1/ Ce n’est pas la Constitution de la 5ème République qui engendre les scandales : c’est la première Constitution française qui repose sur un socle de principes à tous égards rigoureux (Déclaration de 1789, Préambule de 1946) et le général de Gaulle fut l’un des plus exemplaires, parmi tous nos grands serviteurs de l’Etat. Faut-il rappeler que la République gaullienne, de 1958 à 1969, rassembla pour le service de la nation des hommes également intègres et dévoués à la République : Michel Debré, André Malraux, Maurice Couve de Murville, Pierre Messmer, Edmond Michelet… Face à ces hommes d’Etat, une gauche discréditée tentait de mobiliser contre le « pouvoir personnel » et la « monarchie ». C’est vrai, le général de Gaulle conçut et fit adopter une monarchie élective pour le bien de la Res publica…
2/ Les socialistes auraient tort de s’en offusquer puisque les institutions gaulliennes ont permis à François Mitterrand de présider aux destinées du pays. Pendant cette période, j’ai eu la possibilité d’observer de très près le comportement des socialistes. Faut-il vraiment rappeler à Philippe Baumel les noms de ceux qui se distinguaient alors par «l’étalage des ambitions individuelles égotistes, le flirt avec l’argent, l’appétit de notoriété, la passion pour le faire savoir et le mépris pour les savoirs faire, l’étalage des signes extérieurs de réussite » qu’il reproche vertueusement aux gens de droite ? Aurait-il perdu le souvenir des « affaires » scandaleuses qui détruisirent la réputation de maints hiérarques socialistes à la fin des années Mitterrand ? Je peux aussi lui rafraîchir la mémoire par quelques évocations des scènes de courtisanerie auxquelles j’ai assisté.

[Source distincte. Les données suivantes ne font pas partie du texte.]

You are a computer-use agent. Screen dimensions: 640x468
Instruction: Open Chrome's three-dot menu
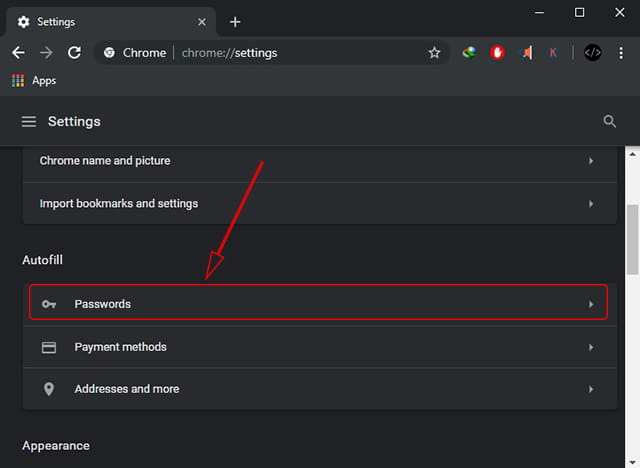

3/ Les reniements et les turpitudes des dirigeants socialistes n’ont pas empêché leur cohorte indigne de revenir au pouvoir en 1997 en brandissant l’étendard de la gauche morale. On vit alors le vertueux Lionel Jospin, menteur patenté, trahir ses électeurs en se devenant le champion des privatisations et se faire le complice de Jacques Chirac dans la guerre d’agression contre la Yougoslavie – décidée sans vote du Parlement. On vit alors les socialistes pactiser avec Jacques Chirac et Valéry Giscard d’Estaing pour promouvoir le quinquennat, qui a gravement « abimé » la 5ème République et qui explique pour une part la dérive présidentialiste de Nicolas Sarkozy.
4/ J’attends avec impatience les propositions que fera Philippe Baumel en vue d’une 6ème République mais je l’invite à réfléchir à la distinction essentielle entre une Constitution, qui organise les relations entre les pouvoirs, et un gouvernement issu des circonstances. L’infamie d’un ministre et le reniement d’un ministère ne sauraient ruiner les principes constitutionnels – sinon aucune Constitution ne pourrait fonctionner durablement. A fortiori, le viol de la Constitution par le chef de l’Etat ou par le Premier ministre ne saurait ruiner la légitimité des institutions de la République : lorsqu’une personne trahit sa fonction, c’est elle qui doit être juridiquement sanctionnée.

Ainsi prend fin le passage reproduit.